Kommentar: Alle sechs Bausteine sind enthalten, keiner ist ausgeschmückt. Der Anlass steckt implizit in den Daten. Diese Variante passt zu Unternehmen mit hohem Anrufaufkommen und zu Anrufenden, die vor allem eine Auskunft wollen. Sie wirkt nicht kalt, sondern effizient — vorausgesetzt, die Stimme ist freundlich. Bei einer sehr sachlichen Stimme kippt genau dieser Text ins Abweisende. Die Kürze verlangt eine warme Sprecherstimme als Ausgleich.
Variante herzlich — 38 Sekunden, etwa 105 Wörter
„Schön, dass Sie anrufen — Sie sind verbunden mit Möbelwerk Sander. Ein arbeitsreiches Jahr geht zu Ende, und wir gönnen unserem Team über die Feiertage eine Pause. Vom 24. Dezember bis einschließlich 4. Januar bleibt unser Büro deshalb geschlossen. Ab Montag, dem 5. Januar, sind wir wieder wie gewohnt für Sie da. Wenn Ihr Anliegen nicht warten kann, schreiben Sie uns gern an service@moebelwerk-sander.de — wir melden uns dann als Erstes bei Ihnen. Bis dahin wünschen wir Ihnen ruhige Feiertage und einen guten Start ins neue Jahr."
Kommentar: Der Anlass ist ausformuliert, die Verabschiedung trägt spürbar. Diese Variante passt zu Unternehmen mit persönlichem Kundenkontakt — Handwerk, Beratung, Praxen, Einzelhandel. Beachten Sie den Aufbau: Der herzliche Teil steht vorn und hinten, die harten Daten stehen ungestört in der Mitte. Wer die Wärme zwischen Schließzeitraum und Rückkehrdatum einschiebt, zerreißt genau die Passage, auf die Anrufende warten. Der Satz „wir melden uns dann als Erstes bei Ihnen" ist eine Zusage — nehmen Sie ihn nur auf, wenn Sie ihn halten.
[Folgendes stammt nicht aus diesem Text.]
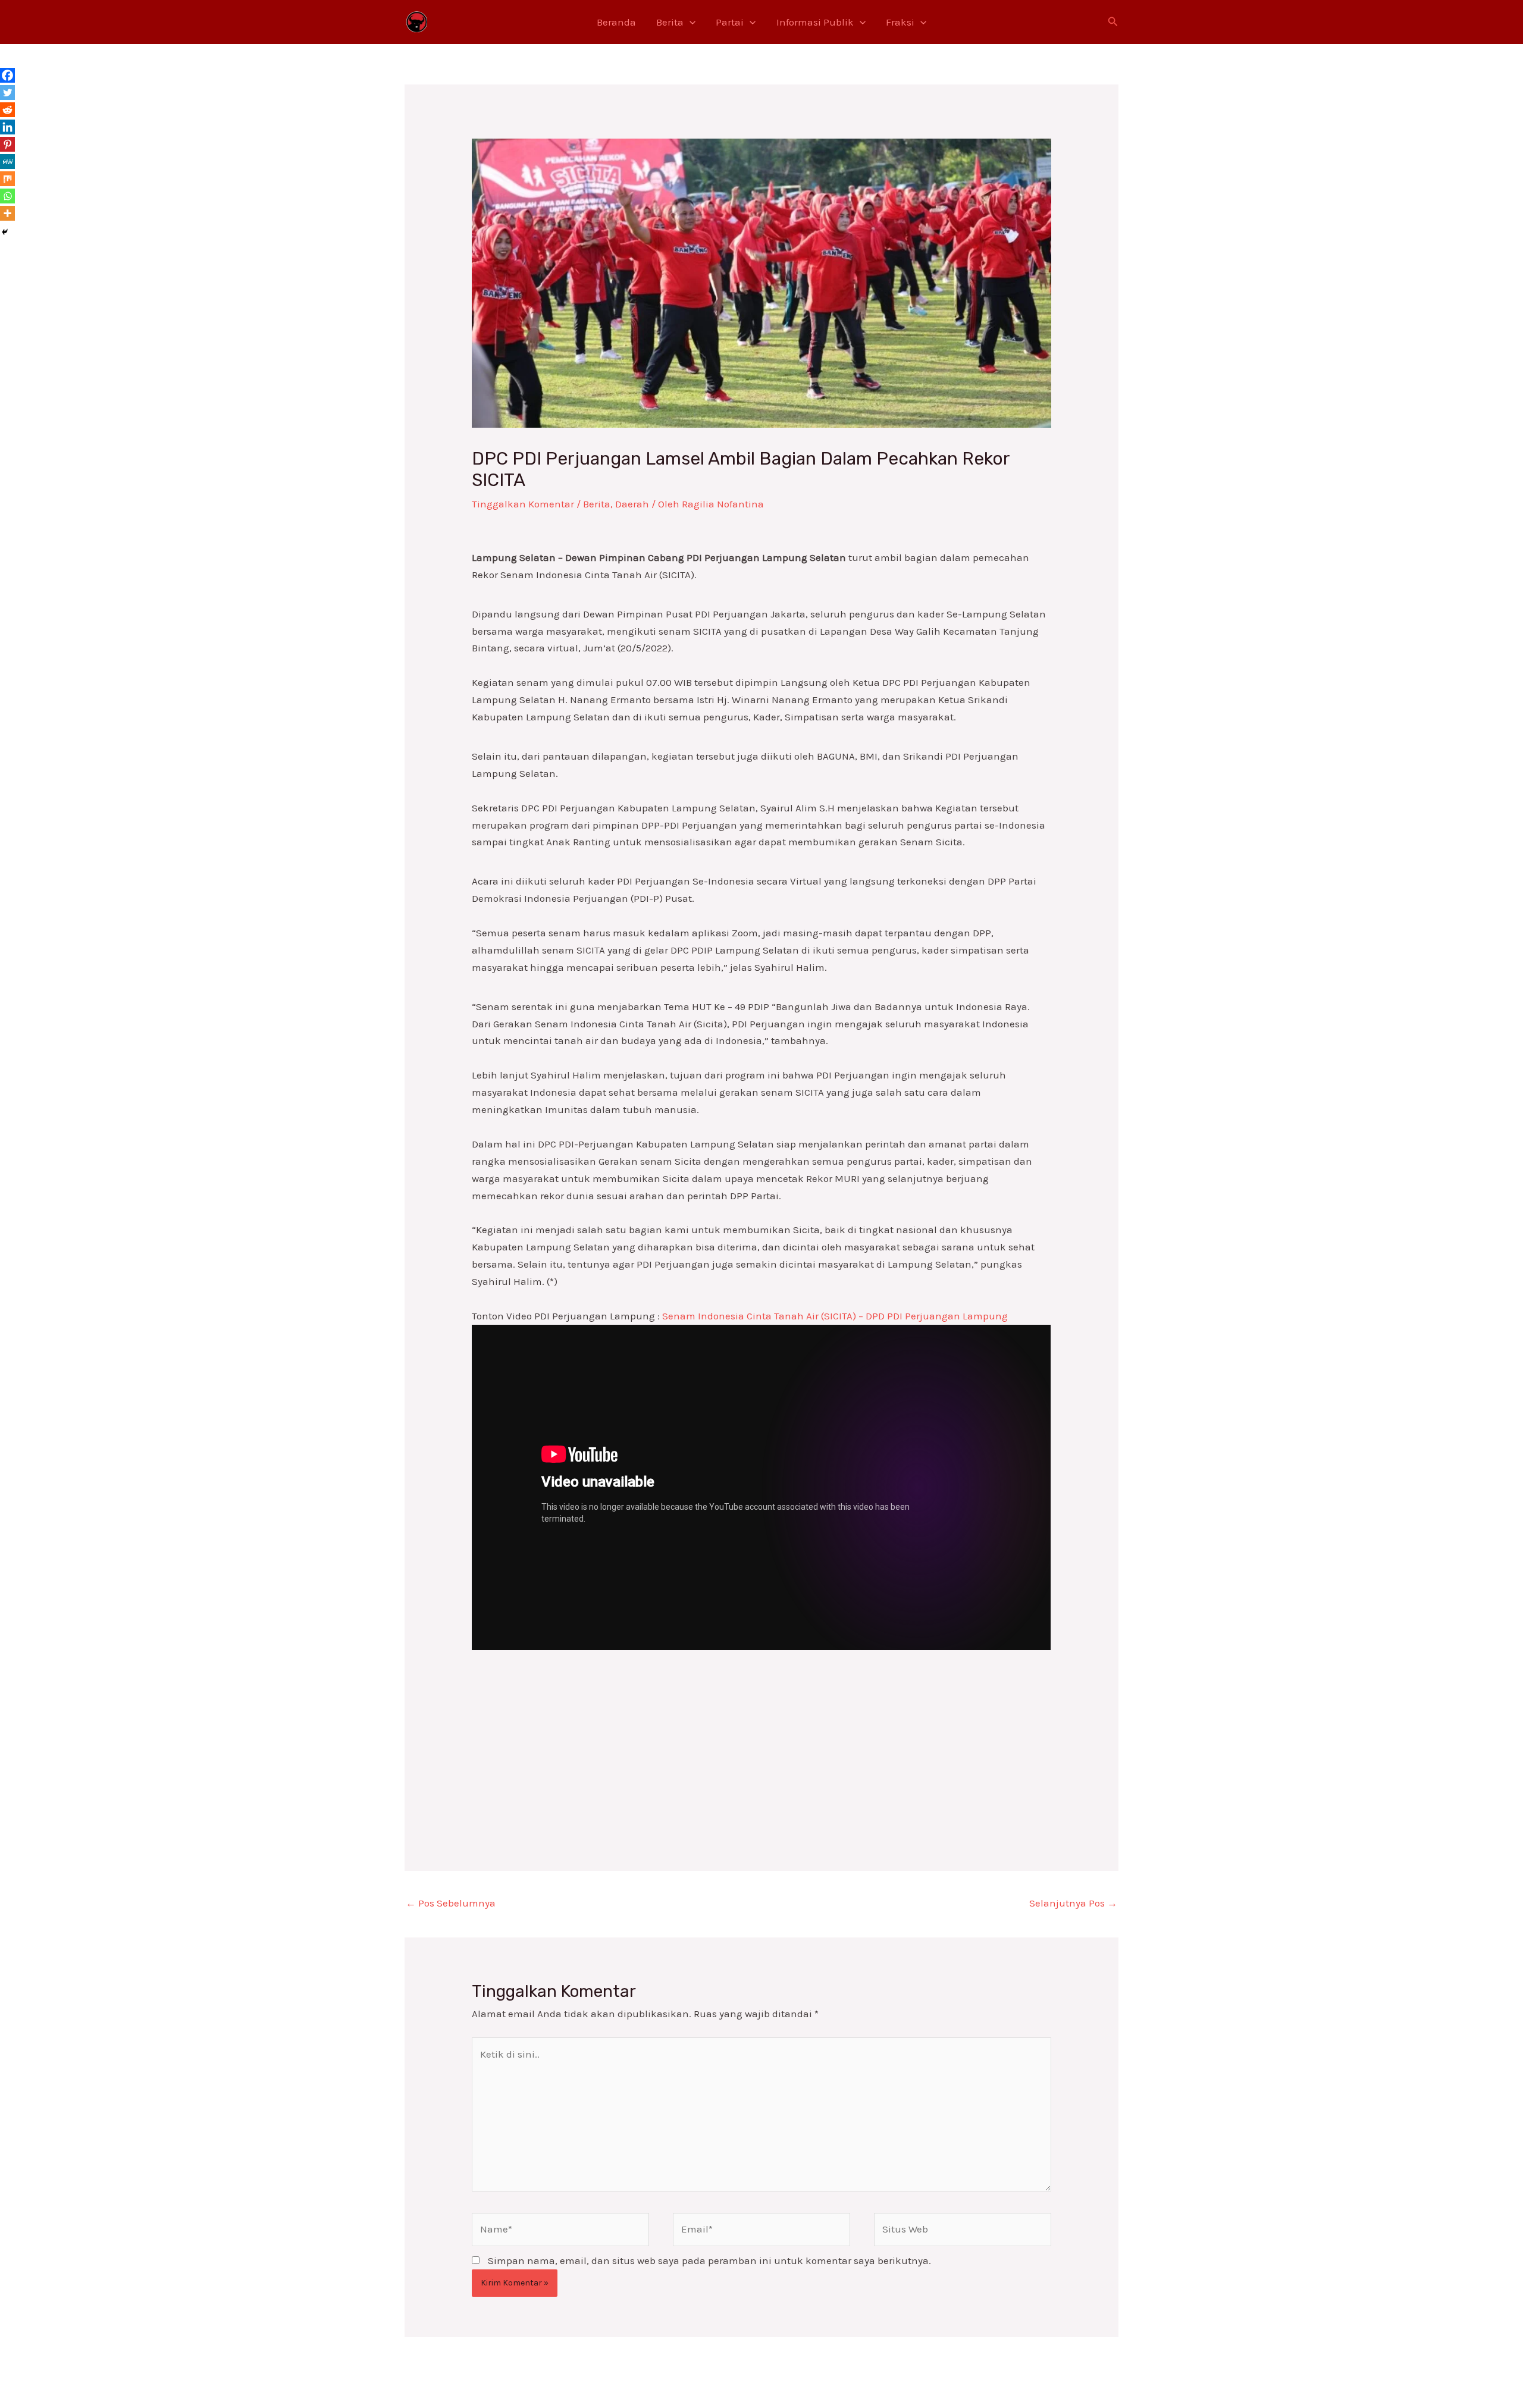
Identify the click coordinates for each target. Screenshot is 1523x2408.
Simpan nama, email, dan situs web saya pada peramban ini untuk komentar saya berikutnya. (709, 2260)
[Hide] (5, 232)
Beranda (616, 22)
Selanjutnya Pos (1073, 1903)
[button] (689, 22)
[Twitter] (7, 92)
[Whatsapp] (7, 196)
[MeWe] (7, 161)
Variante sachlich — 30 Sekunden, etwa 85 Wörter
„Sie haben Möbelwerk Sander erreicht. Unsere Geschäftsräume sind vom 24. Dezember bis zum 4. Januar geschlossen. Der Telefonservice ist ab Montag, dem 5. Januar, ab 8 Uhr wieder besetzt. In dringenden Störungsfällen erreichen Sie unsere Bereitschaft unter der Nummer null-eins-fünf-eins, zwo-drei, vier-fünf, sechs-sieben. Ich wiederhole: null-eins-fünf-eins, zwo-drei, vier-fünf, sechs-sieben. Alle übrigen Anliegen bearbeiten wir ab dem 5. Januar. Vielen Dank für Ihren Anruf."
Kommentar: Diese Variante ist für Situationen gebaut, in denen tatsächlich etwas ausfallen kann — technische Dienstleister, Facility Management, Anlagenbau. Auffällig sind drei Details: Die Uhrzeit ergänzt das Rückkehrdatum, weil ein Anruf um 6 Uhr morgens sonst ins Leere läuft. Die Rufnummer wird in Zweiergruppen und mit „zwo" statt „zwei" gesprochen, damit sie am Telefon eindeutig bleibt. Und der Zusatz „alle übrigen Anliegen" grenzt den Notdienst ab, damit die Bereitschaft nicht für Terminverschiebungen angerufen wird.
Welche Variante passt zu Ihnen?
| Wenn bei Ihnen … | dann passt … | weil … |
|---|---|---|
| hohes Anrufaufkommen herrscht und die meisten nur eine Auskunft wollen | kurz | jede zusätzliche Sekunde Abbrüche erzeugt |
| Kundenbeziehungen persönlich sind und über Jahre laufen | herzlich | der Jahresabschluss ein natürlicher Anlass ist |
| während der Schließzeit etwas ausfallen kann | sachlich | Notdienstinformationen Vorrang vor Stimmung haben |
| mehrere Standorte oder Abteilungen dieselbe Ansage nutzen | kurz | neutrale Texte auf mehr Anschlüssen funktionieren |
| die Ansage auch auf Englisch benötigt wird | sachlich | sachliche Texte sich verlustfrei übersetzen lassen |
Häufige Fehler
- „Wir sind über die Feiertage nicht erreichbar." Kein Zeitraum, kein Rückkehrdatum. Anrufende wissen danach genauso wenig wie vorher.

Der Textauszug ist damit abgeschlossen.